Usually, we have more than a single consumer using an API, and that's why we have a consumer entity in Kong.

kong-gateway-multiple-consumers-request-response

Multiple APIs

Something similar happens on the right side—it’s common that Kong is used to manage more than a single API. The service entity in Kong differentiates between them.

kong-gateway-multiple-consumers-apis-request-response

Multiple Nodes

Even in the middle, that is not as simple on a real production system. It is not unusual to have multiple common nodes working together in a cluster. Before them, there is a load balancer, which is sometimes also a Kong node.

kong-gateway-cluster

For the rest of this post, we will focus on a single Kong node in a cluster.

kong-gateway-load-balancer

2. Node

When we move down to the Kong node level, we are no longer on the planetary scale. A Kong node is like a country, and this country, in particular, is very concerned about efficiency, doing things as fast as possible with the least resources possible. So the way things got started was by looking at what was available, which was the operating system.

Operative System Tools: Process

In a modern operating system, the largest unit of execution is called a process, which:

Is expensive to make
Is expensive to switch
Cannot share memory

Operative System Tools: Child Process

Processes can, however, have child processes. A special instruction in the OS called fork ( ) makes a copy of the process and the memory.

kong-gateway-operative-system-child-process

This is a way of sharing memory, but it’s unidirectional: The children cannot copy any of their memory “back” to their parents after being spawned. Forking is an expensive operation.

Operative System Tools: Threads

The next tool that the operative system gives us is threads. Threads are cheaper to create and switch over to than processes, but they’re still not free. One process can have many of them, and they can share memory. Still, they can also get blocked for various reasons: It can simply be waiting on an operation that takes time (like reading a file from the disk) or waiting for other threads to finish using a shared resource.

kong-gateway-operative-system-threads

When a thread gets blocked, performance is lost. A single blocked thread is usually not a huge loss. When a lot of them get blocked, however, performance gets severely impacted. The extreme case occurs when the operative system decides to switch to a different process altogether.

How can we avoid both of them? Let's dive into that now.

In Kong: Master Process

The initial (or “master”) process would be its capital city in the Kong Node country. Think Paris or London. The master process performs several critical tasks like loading the initial configuration and setting that initial memory layout that will then get copied to its workers (more on that in a second). That memory includes a Lua virtual machine.

But the master process’ most important job is to create and manage its child processes. These child processes are called workers. If one of them dies, the master process will “resurrect” it. Let's learn more about workers.
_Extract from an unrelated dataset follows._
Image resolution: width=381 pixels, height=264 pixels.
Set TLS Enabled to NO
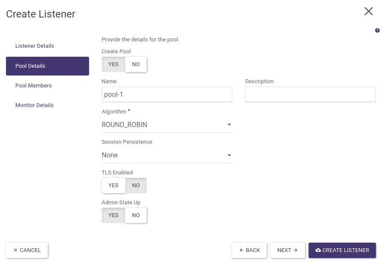[x=136, y=186]
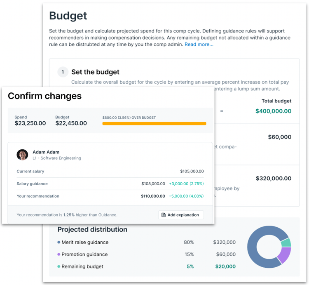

kong-gateway-master-worker-process

In Kong: Worker Processes

Since workers are child processes of the master process, they get a copy of its memory, including an already initialized Lua Virtual machine.

The worker's main purpose is transmitting and working with requests as efficiently as possible. To do this as efficiently as possible, they are single-threaded, but their thread never gets blocked. Here’s how that works: First, each worker manages several requests simultaneously, not just one. The places where a typical OS process usually blocks have been replaced by others that return immediately instead of blocking. For example, instead of using the OS-provided IO features, they use a non-blocking IO module. When processing a request requires reading a file, the read operation requests the file to the OS and immediately returns the control to the worker thread. The retrieval operation will take some time, and while it happens, the worker will deal with other requests on its internal list.

kong-gateway-master-worker-process-io-module

Worker Threads

If the Kong processes are similar to cities, a worker thread is similar to a city district or office building.

The diagram below represents a worker thread right after being created. By default, it’s “empty." As it works with requests, it will fill up with “connections." Each connection represents a request being treated by the worker.

kong-gateway-processes-worker-threads-available-connection

When a request arrives at Kong and gets directed to this thread, it gets assigned one of those available connections.

kong-gateway-processes-worker-threads-new-unblocked-connection

Then the worker starts processing the connection. That might involve any number of things - reading files, parsing headers, etc. We will represent the connection that the thread is actively working on in yellow.

kong-gateway-processes-worker-threads-current

While processing, new requests come in and get put into a queue. The individual connections can get blocked, but the thread itself can continue processing other available connections. In the diagram below, the connection that the worker was processing eventually got blocked. But a new connection arrived, so the thread started processing it.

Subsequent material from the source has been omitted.